A running container is not necessarily a healthy container. Your web server might be up but unable to reach the database. Your worker process might be stuck in a crash loop. Docker health checks let you define exactly what "healthy" means for your application, and orchestrators like Docker Swarm and Kubernetes use that information to make routing and restart decisions. Logging is the companion story: once your containers are running, you need a way to understand what they are doing.

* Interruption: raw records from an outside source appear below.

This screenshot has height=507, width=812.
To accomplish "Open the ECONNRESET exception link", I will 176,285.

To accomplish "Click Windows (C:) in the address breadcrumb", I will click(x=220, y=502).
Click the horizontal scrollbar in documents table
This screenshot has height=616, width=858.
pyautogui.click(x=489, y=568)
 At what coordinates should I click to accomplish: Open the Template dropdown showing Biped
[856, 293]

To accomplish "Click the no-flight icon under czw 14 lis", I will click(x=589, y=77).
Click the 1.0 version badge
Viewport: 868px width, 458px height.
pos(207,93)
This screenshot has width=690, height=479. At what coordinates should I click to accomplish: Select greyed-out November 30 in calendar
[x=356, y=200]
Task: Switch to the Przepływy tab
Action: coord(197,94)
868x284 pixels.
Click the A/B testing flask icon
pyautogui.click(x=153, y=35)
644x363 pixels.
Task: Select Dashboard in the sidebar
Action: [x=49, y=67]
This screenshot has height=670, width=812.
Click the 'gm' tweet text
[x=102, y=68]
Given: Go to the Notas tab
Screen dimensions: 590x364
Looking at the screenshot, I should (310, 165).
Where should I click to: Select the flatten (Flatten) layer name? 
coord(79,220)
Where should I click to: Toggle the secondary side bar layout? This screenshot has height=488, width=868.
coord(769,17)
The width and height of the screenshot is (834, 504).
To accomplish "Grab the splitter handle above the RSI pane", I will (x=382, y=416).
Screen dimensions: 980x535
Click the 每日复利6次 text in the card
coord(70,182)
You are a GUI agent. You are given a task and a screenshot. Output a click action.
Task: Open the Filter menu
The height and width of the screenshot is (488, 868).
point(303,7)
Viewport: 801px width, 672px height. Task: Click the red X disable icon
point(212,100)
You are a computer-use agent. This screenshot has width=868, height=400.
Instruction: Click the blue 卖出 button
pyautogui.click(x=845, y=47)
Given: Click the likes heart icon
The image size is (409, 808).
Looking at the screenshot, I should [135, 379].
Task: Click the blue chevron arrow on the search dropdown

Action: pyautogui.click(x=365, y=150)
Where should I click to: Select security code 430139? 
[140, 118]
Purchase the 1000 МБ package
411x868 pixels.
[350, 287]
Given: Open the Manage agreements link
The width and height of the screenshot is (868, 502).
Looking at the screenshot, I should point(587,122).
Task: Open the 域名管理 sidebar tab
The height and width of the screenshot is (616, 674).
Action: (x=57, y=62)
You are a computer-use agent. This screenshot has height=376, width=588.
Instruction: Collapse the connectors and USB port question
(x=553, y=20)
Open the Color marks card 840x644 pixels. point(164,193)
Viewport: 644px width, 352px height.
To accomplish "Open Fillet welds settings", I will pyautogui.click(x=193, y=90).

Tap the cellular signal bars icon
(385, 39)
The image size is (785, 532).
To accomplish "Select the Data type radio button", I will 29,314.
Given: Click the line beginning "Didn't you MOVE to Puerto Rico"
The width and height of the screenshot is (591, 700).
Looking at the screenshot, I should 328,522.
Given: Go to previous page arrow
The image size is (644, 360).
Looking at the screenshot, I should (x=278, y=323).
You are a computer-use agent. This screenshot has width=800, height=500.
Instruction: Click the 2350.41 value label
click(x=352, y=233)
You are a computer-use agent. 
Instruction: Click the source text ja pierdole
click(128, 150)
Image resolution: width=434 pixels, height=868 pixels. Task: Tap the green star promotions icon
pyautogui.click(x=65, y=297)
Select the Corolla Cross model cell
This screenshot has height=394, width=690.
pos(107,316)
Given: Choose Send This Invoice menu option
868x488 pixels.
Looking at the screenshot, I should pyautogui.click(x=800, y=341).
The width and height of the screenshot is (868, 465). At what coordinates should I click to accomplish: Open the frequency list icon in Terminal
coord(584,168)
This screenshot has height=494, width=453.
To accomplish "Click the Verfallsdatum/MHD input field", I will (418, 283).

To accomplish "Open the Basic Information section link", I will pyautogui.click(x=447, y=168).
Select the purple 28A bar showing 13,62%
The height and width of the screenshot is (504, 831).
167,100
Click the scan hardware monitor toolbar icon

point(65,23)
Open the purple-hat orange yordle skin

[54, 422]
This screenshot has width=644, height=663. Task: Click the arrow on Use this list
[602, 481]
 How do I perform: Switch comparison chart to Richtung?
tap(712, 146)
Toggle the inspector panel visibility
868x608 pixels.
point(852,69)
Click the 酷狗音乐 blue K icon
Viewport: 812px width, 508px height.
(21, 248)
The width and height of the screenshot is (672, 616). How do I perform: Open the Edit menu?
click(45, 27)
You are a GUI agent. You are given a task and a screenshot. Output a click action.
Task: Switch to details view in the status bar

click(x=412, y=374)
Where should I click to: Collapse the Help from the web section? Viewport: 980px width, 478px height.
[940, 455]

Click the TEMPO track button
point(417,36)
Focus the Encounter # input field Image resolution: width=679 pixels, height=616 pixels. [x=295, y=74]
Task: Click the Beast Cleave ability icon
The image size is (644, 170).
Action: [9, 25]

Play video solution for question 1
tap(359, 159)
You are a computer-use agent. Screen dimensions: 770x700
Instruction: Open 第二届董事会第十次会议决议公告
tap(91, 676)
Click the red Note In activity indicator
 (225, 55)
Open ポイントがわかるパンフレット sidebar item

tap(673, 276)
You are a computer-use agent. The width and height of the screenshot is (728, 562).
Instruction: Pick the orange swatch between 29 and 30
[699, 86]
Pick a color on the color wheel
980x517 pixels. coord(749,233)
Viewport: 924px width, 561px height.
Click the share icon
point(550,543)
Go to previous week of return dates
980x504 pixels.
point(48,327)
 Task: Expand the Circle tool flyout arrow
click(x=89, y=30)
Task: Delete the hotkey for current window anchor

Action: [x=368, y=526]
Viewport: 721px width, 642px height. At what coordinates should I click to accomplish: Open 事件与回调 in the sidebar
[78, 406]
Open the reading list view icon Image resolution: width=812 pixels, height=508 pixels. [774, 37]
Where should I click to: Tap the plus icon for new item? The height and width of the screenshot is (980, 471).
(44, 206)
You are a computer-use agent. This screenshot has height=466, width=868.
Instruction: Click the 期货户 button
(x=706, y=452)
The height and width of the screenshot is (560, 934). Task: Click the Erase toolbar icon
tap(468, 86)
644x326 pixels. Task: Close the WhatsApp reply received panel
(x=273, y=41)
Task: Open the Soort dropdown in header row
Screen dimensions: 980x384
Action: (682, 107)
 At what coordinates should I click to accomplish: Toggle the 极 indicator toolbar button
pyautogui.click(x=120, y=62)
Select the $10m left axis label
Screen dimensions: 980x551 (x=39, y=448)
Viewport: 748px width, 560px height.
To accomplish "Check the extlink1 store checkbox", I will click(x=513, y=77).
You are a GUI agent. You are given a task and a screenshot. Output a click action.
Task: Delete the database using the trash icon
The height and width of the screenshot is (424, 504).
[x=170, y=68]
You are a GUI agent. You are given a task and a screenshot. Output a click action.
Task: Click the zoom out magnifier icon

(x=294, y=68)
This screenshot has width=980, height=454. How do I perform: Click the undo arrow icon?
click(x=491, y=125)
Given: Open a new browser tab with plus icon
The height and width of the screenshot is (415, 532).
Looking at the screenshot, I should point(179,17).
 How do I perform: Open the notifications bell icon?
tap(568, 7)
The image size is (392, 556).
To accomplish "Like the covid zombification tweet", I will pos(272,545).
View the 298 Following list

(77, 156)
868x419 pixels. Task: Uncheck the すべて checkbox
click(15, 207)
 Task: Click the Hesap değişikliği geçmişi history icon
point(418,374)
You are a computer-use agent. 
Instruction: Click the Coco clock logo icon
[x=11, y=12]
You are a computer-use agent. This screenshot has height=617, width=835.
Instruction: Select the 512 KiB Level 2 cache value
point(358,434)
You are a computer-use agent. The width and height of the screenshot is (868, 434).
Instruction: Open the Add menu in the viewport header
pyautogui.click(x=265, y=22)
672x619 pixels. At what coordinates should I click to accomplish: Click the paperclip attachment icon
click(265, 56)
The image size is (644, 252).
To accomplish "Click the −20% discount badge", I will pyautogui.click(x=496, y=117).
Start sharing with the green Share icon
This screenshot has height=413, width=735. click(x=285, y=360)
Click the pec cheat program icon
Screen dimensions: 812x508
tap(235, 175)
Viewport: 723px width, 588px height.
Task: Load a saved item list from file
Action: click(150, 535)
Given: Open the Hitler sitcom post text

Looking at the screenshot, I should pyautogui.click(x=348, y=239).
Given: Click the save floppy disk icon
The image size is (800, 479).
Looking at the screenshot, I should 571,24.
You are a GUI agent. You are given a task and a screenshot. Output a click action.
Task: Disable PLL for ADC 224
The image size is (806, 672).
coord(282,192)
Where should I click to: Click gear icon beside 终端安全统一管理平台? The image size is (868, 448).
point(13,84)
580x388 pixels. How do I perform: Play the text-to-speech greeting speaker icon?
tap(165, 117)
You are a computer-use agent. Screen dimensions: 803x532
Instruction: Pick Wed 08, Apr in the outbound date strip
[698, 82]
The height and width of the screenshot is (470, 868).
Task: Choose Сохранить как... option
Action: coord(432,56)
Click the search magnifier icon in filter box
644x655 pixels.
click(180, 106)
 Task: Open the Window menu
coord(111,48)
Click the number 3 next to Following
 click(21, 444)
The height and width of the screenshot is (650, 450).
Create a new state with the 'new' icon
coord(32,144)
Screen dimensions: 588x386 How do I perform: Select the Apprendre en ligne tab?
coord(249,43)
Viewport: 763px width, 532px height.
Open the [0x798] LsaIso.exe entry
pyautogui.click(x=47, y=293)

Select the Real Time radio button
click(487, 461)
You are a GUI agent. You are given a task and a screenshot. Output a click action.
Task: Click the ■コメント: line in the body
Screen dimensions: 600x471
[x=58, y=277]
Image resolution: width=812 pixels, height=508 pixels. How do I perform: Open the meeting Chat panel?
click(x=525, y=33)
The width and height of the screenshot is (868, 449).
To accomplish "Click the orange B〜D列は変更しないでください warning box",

The HEALTHCHECK Instruction

The HEALTHCHECK instruction in a Dockerfile defines a command Docker runs periodically to probe whether the container is working correctly. If the command exits with status 0, the container is healthy. If it exits with 1, the container is unhealthy.

Syntax

HEALTHCHECK [OPTIONS] CMD <command>

# Disable any inherited health check from the base image
HEALTHCHECK NONE

Options

Option	Default	Description
`--interval`	`30s`	How often to run the health check
`--timeout`	`30s`	Time to wait for a check to complete before marking it failed
`--start-period`	`0s`	Grace period for the container to start before checks count as failures
`--start-interval`	`5s`	How often to run the check during the start period
`--retries`	`3`	How many consecutive failures before marking unhealthy

Examples

HTTP service health check:

FROM node:20-alpine

WORKDIR /app
COPY . .
RUN npm ci --omit=dev

EXPOSE 3000

HEALTHCHECK --interval=30s --timeout=10s --start-period=30s --retries=3 \
  CMD wget -qO- http://localhost:3000/health || exit 1

CMD ["node", "src/index.js"]

PostgreSQL health check:

FROM postgres:16

HEALTHCHECK --interval=10s --timeout=5s --start-period=30s --retries=5 \
  CMD pg_isready -U "$POSTGRES_USER" -d "$POSTGRES_DB" || exit 1

Redis health check:

FROM redis:7-alpine

HEALTHCHECK --interval=5s --timeout=3s --start-period=10s --retries=3 \
  CMD redis-cli ping | grep -q PONG || exit 1

Exposing a /health endpoint in Node.js

Your application should expose a dedicated health endpoint that checks its own dependencies:

// src/health.js
const express = require('express');
const { Pool } = require('pg');

const router = express.Router();
const pool = new Pool({ connectionString: process.env.DATABASE_URL });

router.get('/health', async (req, res) => {
  try {
    await pool.query('SELECT 1');
    res.json({
      status: 'healthy',
      timestamp: new Date().toISOString(),
      uptime: process.uptime(),
    });
  } catch (err) {
    res.status(503).json({
      status: 'unhealthy',
      error: err.message,
    });
  }
});

module.exports = router;

A health endpoint that only checks if the HTTP server is up (but not whether the database is reachable) gives you a false sense of security. Check actual dependencies.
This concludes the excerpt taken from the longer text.